HR professionals need to be thinking more broadly than the stereotypical ‘robots taking our jobs’ scenario, warns Perry Timms, founder of PTHR and author of Transformational HR. “If we get too occupied with algorithms and robots in the true sense of the word, we might be doing ourselves a disservice, and overlook all sorts of other forms of automation such as sensors, data, and analytics tools.
“People aren’t quite sure yet how automation will impact their business – but a few are experimenting, particularly in the consumer arena,” he adds, citing a white-goods manufacturer in Slovenia that is using chatbots to help customers choose the right product to buy. “Although that conversation doesn’t involve a person, it feels very human. I think we’ll see outward-facing change to start with, followed by internal changes – which is why HR ought to have a good watching brief on it.”
Lucy Adams, CEO of Disruptive HR, agrees that automation, and its impact on the skills required by employees, is something to watch out for. “It’s definitely coming,” she says. “You don’t necessarily need a project team or to be responding to it right now, but you should check in every few months and ask: ‘is now the time we ought to be responding?’ Because if we look at the types of jobs AI is likely to impact, it’s going to happen really fast when it does happen.”

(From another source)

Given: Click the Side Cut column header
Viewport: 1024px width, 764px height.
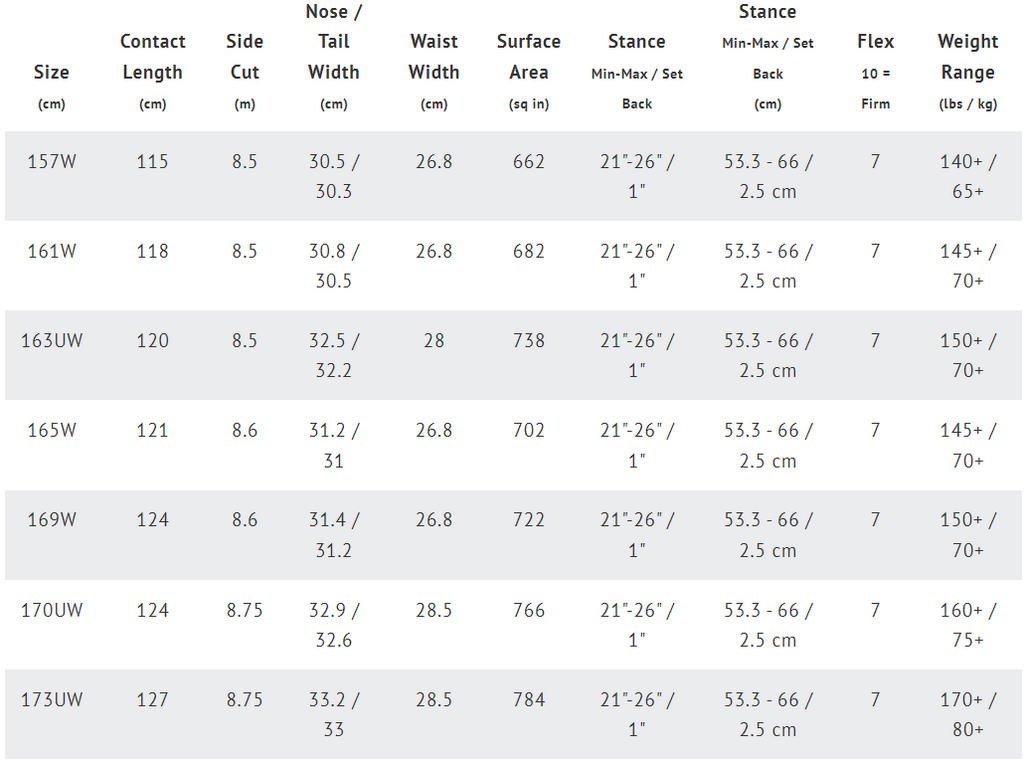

PwC estimates that up to a third (30%) of existing UK jobs will be susceptible to automation from robots and AI by the early 2030s, but that “in many cases, the nature of jobs will change rather than disappear”.
As well as presenting a challenge for HR practitioners, L&D professionals will also need to rethink the nature of learning, says Kathryn Kendall, chief people officer at Benefex. “L&D will become much less about the skills you need to do your job now, and much more about the skills you might need to do a different job in two years’ time.” Worryingly, some futurists are claiming that the half-life of a learned skill is just five years, meaning that much of what a person learnt 10 years ago is completely out-of-date, and half of what was learned five years ago is irrelevant.
“HR needs to look at what the research suggests might happen in their sector, and start planning”
“Once we get to a place where AI can replicate complex diagnoses, complex patterns of activity, complex interactions and conversations, and demonstrate empathy, I think that’s when it’s something that needs a response,” says Adams.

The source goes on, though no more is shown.